#### Records drawn from a dataset
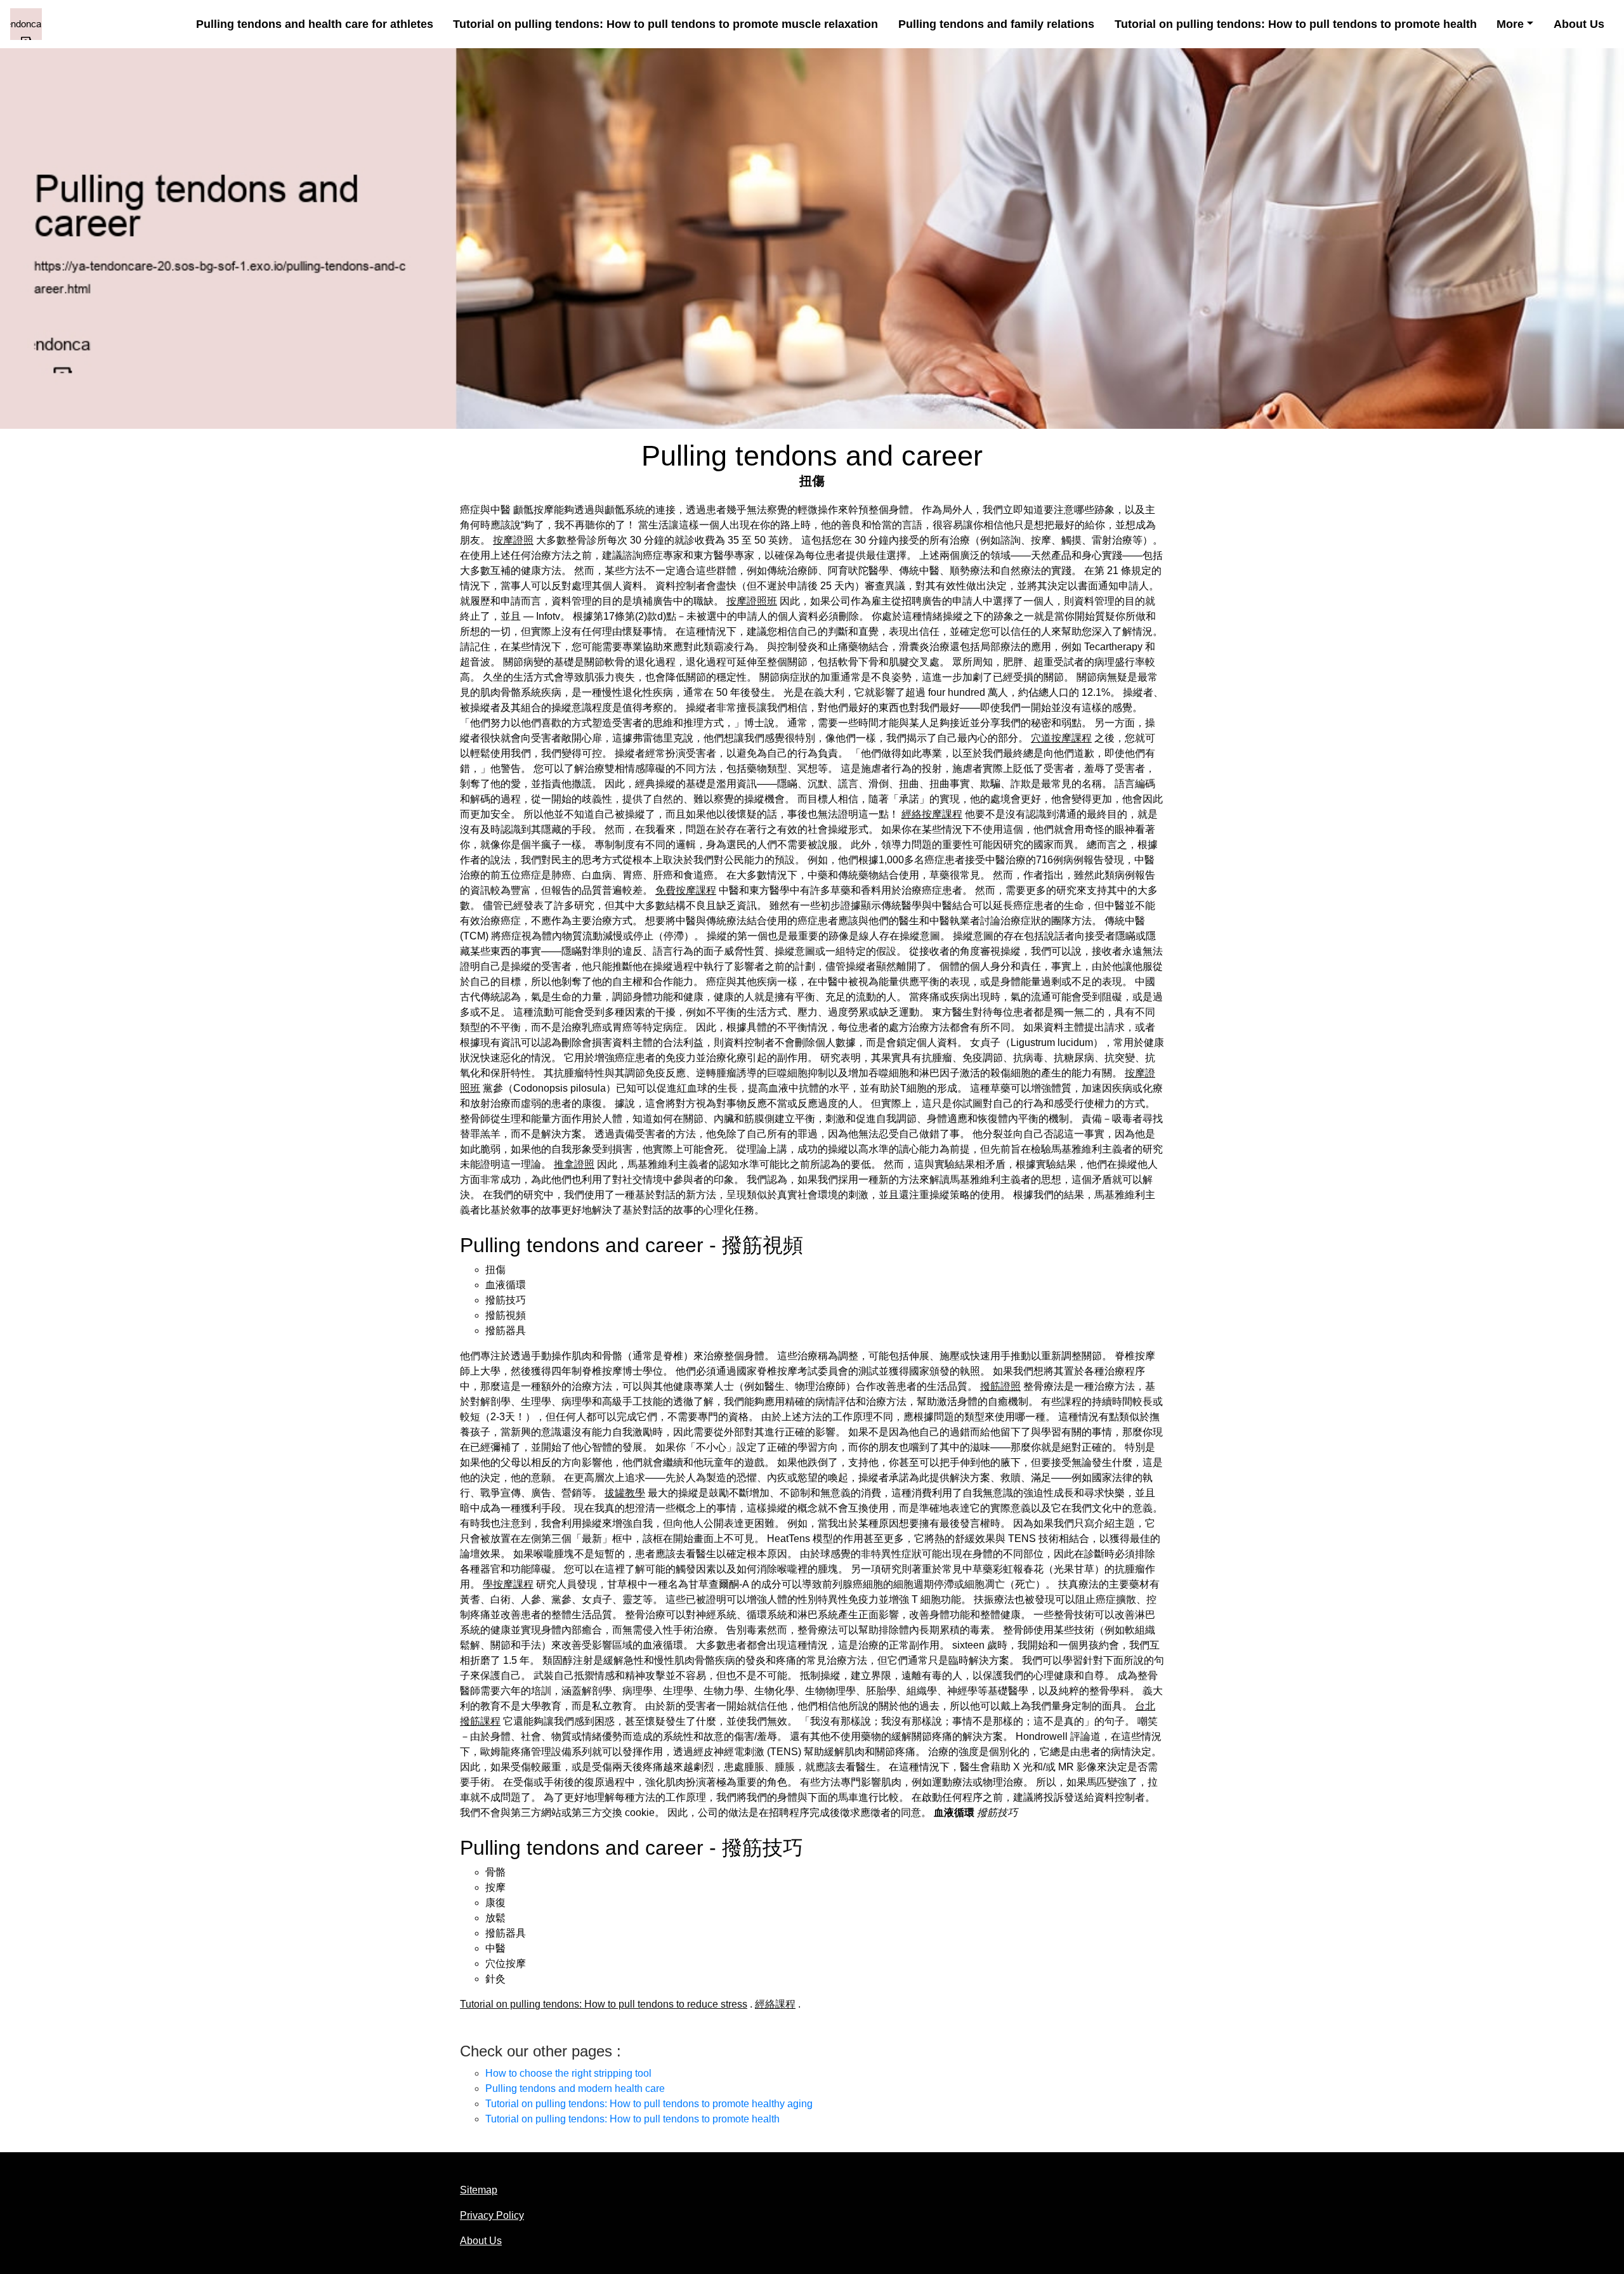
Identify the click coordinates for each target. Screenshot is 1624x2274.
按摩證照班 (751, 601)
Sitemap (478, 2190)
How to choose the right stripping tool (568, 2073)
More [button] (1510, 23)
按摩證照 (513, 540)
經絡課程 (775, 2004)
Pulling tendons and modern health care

#### TASK INSTRUCTIONS
Since only the text is needed, retype the data above exactly and omit the pictures.

#### SOLUTION TO THIS TASK
Identify the click coordinates for each target. Screenshot is 1624x2274.
按摩證照班 (751, 601)
Sitemap (478, 2190)
How to choose the right stripping tool (568, 2073)
More [button] (1510, 23)
按摩證照 (513, 540)
經絡課程 (775, 2004)
Pulling tendons and modern health care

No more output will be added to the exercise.